No fim da sua vida o Padre João Seabra sofreu uma doença grave, que lhe foi impedindo os movimentos e a fala. Mas viveu a doença como viveu toda a sua vida de padre: sem qualquer plano ou pretensão que não fosse servir Jesus. E se a força e a voz lhe iam faltando, foi sempre acompanhando como podia aqueles que lhe tinham sido confiados. Até ao dia da sua morte.

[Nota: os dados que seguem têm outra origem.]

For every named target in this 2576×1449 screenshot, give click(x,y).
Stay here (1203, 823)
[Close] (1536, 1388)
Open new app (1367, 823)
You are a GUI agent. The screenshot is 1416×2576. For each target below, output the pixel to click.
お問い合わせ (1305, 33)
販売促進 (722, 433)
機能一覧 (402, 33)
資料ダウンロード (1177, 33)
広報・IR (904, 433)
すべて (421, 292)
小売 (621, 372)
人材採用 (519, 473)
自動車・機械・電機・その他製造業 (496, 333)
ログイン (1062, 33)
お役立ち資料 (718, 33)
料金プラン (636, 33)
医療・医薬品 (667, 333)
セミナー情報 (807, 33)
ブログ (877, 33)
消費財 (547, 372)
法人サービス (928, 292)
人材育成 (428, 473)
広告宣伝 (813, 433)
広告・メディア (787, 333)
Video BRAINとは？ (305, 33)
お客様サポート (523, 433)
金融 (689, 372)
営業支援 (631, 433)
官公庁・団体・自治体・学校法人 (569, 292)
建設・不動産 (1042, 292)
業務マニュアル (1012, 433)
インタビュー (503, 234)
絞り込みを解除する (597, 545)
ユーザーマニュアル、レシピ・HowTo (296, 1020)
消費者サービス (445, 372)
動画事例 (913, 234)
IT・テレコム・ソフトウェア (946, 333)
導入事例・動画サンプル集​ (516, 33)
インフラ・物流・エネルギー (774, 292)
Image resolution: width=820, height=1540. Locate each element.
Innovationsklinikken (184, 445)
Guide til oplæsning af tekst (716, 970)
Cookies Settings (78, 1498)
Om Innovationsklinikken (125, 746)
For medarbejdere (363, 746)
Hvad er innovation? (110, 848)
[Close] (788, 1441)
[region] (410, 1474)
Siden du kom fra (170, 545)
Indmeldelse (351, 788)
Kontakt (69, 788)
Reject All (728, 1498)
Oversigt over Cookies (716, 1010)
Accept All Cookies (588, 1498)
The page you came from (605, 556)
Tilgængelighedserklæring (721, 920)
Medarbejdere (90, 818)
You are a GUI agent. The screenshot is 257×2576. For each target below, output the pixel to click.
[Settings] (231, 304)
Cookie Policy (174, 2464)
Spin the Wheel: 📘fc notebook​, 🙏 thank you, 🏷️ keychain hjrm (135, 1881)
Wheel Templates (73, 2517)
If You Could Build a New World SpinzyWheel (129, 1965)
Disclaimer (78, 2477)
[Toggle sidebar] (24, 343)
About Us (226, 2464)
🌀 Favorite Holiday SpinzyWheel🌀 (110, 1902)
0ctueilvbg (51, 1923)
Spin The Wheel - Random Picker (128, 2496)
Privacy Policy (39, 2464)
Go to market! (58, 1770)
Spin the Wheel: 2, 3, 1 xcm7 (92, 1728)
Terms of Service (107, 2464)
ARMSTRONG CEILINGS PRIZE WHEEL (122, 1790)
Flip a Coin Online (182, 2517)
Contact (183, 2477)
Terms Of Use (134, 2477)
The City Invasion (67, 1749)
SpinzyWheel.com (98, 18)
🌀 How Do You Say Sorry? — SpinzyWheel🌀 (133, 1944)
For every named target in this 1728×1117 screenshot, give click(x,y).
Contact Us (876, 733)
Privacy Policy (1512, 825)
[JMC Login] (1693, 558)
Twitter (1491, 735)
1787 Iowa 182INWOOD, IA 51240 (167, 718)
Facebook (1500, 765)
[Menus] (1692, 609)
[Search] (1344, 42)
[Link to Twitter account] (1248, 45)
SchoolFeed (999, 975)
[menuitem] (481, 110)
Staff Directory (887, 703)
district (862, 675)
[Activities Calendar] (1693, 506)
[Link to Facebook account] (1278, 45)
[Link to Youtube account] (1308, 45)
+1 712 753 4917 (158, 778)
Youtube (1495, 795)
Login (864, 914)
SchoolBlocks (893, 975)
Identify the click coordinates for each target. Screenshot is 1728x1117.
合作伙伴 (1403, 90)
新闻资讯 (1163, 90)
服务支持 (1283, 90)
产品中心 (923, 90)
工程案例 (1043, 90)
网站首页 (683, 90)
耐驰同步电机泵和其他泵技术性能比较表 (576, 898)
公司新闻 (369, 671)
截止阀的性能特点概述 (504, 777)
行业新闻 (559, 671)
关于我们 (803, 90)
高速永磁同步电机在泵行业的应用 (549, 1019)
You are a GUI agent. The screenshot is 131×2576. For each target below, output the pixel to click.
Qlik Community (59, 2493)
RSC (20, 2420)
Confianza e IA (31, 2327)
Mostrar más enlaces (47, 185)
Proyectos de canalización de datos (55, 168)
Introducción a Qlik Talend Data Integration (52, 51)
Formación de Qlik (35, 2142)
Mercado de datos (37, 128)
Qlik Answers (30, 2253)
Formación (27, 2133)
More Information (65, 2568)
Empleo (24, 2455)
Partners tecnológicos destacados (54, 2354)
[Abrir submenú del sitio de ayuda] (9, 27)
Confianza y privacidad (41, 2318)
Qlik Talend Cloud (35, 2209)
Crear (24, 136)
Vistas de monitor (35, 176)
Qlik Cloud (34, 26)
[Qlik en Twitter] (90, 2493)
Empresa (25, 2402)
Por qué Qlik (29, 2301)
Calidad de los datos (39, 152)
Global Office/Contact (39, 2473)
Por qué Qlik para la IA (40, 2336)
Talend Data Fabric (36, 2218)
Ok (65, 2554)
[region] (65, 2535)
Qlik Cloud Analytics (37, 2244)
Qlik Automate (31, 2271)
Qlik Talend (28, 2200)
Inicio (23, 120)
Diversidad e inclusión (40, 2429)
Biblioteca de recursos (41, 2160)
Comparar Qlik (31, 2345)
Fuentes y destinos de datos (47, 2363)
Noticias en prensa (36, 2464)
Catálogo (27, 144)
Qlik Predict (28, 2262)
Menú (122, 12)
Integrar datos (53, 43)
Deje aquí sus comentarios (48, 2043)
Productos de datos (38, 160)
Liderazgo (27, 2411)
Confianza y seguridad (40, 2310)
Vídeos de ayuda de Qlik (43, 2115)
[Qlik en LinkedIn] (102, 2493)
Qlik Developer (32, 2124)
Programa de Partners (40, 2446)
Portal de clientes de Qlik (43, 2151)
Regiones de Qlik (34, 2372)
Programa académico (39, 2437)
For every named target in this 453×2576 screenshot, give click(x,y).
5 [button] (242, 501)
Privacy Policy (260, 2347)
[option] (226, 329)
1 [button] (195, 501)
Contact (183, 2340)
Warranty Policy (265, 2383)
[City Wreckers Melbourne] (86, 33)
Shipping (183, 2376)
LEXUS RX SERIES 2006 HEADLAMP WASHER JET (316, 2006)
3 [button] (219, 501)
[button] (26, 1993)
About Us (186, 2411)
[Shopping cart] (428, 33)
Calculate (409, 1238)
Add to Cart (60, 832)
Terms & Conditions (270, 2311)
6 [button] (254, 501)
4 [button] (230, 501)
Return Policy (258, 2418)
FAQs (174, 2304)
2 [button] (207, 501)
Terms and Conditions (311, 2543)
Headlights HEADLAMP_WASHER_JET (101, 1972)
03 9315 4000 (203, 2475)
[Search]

Não sabemos como seria a Igreja de Lisboa e de Portugal se o Padre João Seabra não tivesse aceite ser padre, mas sabemos que dificilmente seria a mesma. Num tempo de retirada, onde tantos desertaram, o Padre João Seabra nunca teve dúvidas em afirmar publicamente a presença de Jesus e em defender, mesmo quando deixado sozinho, a presença pública da Igreja. E a sua Fé e coragem deram frutos de tal forma abundantes que é possível reconhecer a sua influência em grande parte das realidades da Igreja que hoje florescem em Portugal.

Por isso sobre ele podemos dizer como São Paulo: “Combati o bom combate, terminei a minha carreira, e guardei a Fé”. A sua e a nossa.